Pick out each line in the rows below that contains the word "icon", and copy those lines in full.

* START *

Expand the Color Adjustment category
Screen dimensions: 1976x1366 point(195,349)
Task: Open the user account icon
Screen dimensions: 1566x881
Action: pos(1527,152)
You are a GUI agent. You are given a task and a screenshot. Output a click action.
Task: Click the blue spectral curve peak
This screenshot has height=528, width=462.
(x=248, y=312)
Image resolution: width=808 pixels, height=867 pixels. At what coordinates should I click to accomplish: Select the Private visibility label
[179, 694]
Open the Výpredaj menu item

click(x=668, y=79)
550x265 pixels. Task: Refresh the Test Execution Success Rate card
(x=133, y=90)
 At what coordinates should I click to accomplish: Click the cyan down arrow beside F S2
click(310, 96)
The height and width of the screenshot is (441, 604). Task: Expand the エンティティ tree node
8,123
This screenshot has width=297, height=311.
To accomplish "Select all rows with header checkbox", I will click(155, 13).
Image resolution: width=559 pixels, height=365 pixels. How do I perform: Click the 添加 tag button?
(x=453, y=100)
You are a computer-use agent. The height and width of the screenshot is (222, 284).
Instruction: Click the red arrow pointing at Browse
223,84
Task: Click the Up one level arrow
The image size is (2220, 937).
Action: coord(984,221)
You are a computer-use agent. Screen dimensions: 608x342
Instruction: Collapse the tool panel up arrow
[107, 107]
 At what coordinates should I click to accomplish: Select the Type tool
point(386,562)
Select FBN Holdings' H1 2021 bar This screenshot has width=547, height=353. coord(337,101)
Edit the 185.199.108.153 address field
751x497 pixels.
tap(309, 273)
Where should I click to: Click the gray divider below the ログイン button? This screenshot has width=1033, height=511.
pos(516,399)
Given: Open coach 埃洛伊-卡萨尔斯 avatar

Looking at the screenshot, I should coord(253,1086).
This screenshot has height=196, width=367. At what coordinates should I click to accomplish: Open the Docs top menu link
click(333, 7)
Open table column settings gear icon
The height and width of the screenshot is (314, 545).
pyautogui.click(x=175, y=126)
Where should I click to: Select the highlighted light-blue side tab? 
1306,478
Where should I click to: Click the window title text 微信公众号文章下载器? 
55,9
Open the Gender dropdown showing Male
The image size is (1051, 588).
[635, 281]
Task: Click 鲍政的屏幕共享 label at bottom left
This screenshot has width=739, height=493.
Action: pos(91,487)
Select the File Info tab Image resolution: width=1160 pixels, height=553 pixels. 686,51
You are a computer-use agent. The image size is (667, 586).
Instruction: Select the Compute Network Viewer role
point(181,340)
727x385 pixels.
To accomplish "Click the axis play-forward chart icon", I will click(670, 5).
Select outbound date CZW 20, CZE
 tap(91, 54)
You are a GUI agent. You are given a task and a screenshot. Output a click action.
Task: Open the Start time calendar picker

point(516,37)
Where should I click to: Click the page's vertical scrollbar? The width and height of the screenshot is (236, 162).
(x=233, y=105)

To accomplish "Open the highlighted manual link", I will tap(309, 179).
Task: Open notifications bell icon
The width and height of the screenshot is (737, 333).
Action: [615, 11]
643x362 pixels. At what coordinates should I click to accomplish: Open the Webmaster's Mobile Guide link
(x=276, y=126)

* END *

* [Result of this exercise]:
Task: Open the user account icon
Open table column settings gear icon
To accomplish "Click the axis play-forward chart icon", I will click(670, 5).
Task: Open notifications bell icon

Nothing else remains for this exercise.